Neighbors at the meeting were also displeased that the Malden curb cut would remove two free parking spaces from Malden. The block is zoned for permit-only parking.
While the amount of parking planned for the development’s rental units is less than usually required, the parking accommodation for the townhouses, which would be located at the rear of the property, is greater than required. The city requires one space per unit at the current and proposed zoning, but each townhome includes a two-car garage with alley access. Despite having previously stated enthusiasm regarding fewer parking spaces for the rental units, Scott said the townhome parking is “maybe a little bit more than actually needed, but from some perspectives, better more than less.” Indeed, it is likely more than actually needed; in the census tract encompassing the proposed development, only 14% of households own two cars.

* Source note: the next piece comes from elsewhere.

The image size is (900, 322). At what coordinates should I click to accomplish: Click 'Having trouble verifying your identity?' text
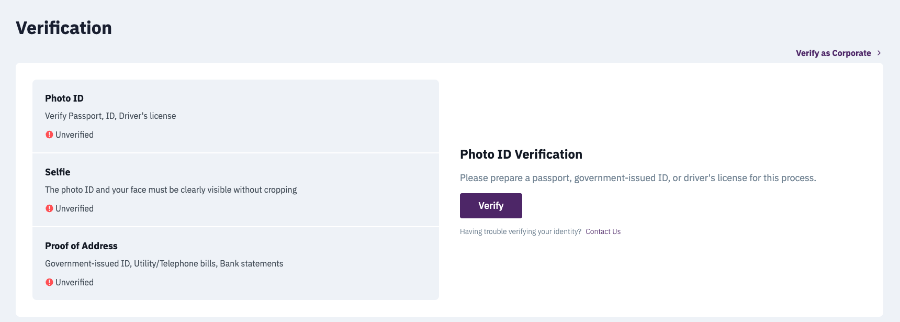tap(521, 231)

I asked Scott if the garage space could be converted to livable space should the townhome owner preferred this to space for warehousing automobiles. However, unlike livable space, parking is not calculated in a development’s floor area ratio, which means the garages currently unconvertible. This is an important consideration for new developments, which generally have more parking than pre-war buildings we continue to inhabit, as we work toward a future with fewer cars and increased transportation options.

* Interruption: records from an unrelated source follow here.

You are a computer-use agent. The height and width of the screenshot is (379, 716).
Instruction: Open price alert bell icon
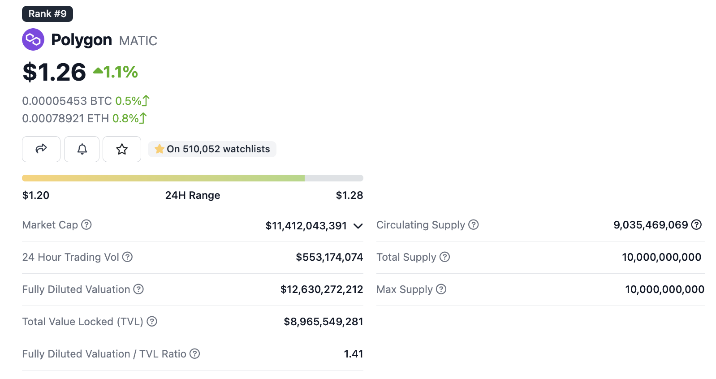pos(82,149)
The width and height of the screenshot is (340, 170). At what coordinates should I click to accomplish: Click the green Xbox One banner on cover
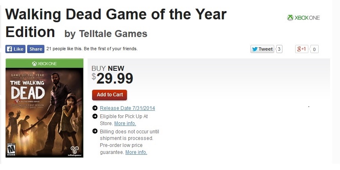pyautogui.click(x=44, y=63)
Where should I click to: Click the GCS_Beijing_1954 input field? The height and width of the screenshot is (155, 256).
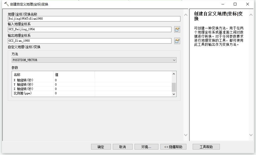pyautogui.click(x=90, y=29)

Overall, the proposed development will bring new housing to a long-vacant lot without adding an excessive number of car spaces, so it represents a step in the right direction. As other developments in the city have proven, however, we can always push the envelope and go lower than a 50 percent parking ratio, even as far as zero spaces for a residential building. Hopefully, the amount of parking included in the design will not be increases after feedback from meeting attendees as it moves into the planned development process. The development is currently in preliminary stages and will next move to the alderman’s zoning & development committee for approval.